### Task statement
Filter the records below down to every line containing the string "screenshot", and copy those lines. The match is case-sensitive.

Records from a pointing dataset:
<<<<

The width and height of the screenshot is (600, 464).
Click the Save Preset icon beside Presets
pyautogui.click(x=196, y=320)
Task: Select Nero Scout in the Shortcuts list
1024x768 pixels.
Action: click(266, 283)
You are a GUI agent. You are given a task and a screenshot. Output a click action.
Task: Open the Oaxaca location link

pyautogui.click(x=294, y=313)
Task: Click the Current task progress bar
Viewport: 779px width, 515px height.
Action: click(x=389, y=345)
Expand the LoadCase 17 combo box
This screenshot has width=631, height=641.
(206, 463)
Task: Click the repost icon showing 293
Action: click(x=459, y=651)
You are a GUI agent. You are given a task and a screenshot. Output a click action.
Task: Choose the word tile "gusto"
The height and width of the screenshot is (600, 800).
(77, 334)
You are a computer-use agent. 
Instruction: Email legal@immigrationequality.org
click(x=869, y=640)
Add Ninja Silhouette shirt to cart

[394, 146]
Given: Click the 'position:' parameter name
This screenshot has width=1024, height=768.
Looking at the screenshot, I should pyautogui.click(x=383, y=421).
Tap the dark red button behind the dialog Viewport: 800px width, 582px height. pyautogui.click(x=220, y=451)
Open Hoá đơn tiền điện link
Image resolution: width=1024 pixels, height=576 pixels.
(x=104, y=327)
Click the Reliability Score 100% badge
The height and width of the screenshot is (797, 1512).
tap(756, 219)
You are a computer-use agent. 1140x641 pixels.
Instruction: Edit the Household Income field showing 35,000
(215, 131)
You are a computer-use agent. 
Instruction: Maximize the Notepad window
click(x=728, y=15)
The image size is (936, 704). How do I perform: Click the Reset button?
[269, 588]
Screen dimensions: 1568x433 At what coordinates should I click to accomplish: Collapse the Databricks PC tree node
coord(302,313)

>>>>

### Solution for this task
The width and height of the screenshot is (600, 464).
You are a GUI agent. You are given a task and a screenshot. Output a click action.
This screenshot has width=631, height=641.
You are a GUI agent. You are given a task and a screenshot. Output a click action.
The height and width of the screenshot is (600, 800).
This screenshot has width=1024, height=768.
Looking at the screenshot, I should pyautogui.click(x=383, y=421).
The height and width of the screenshot is (797, 1512).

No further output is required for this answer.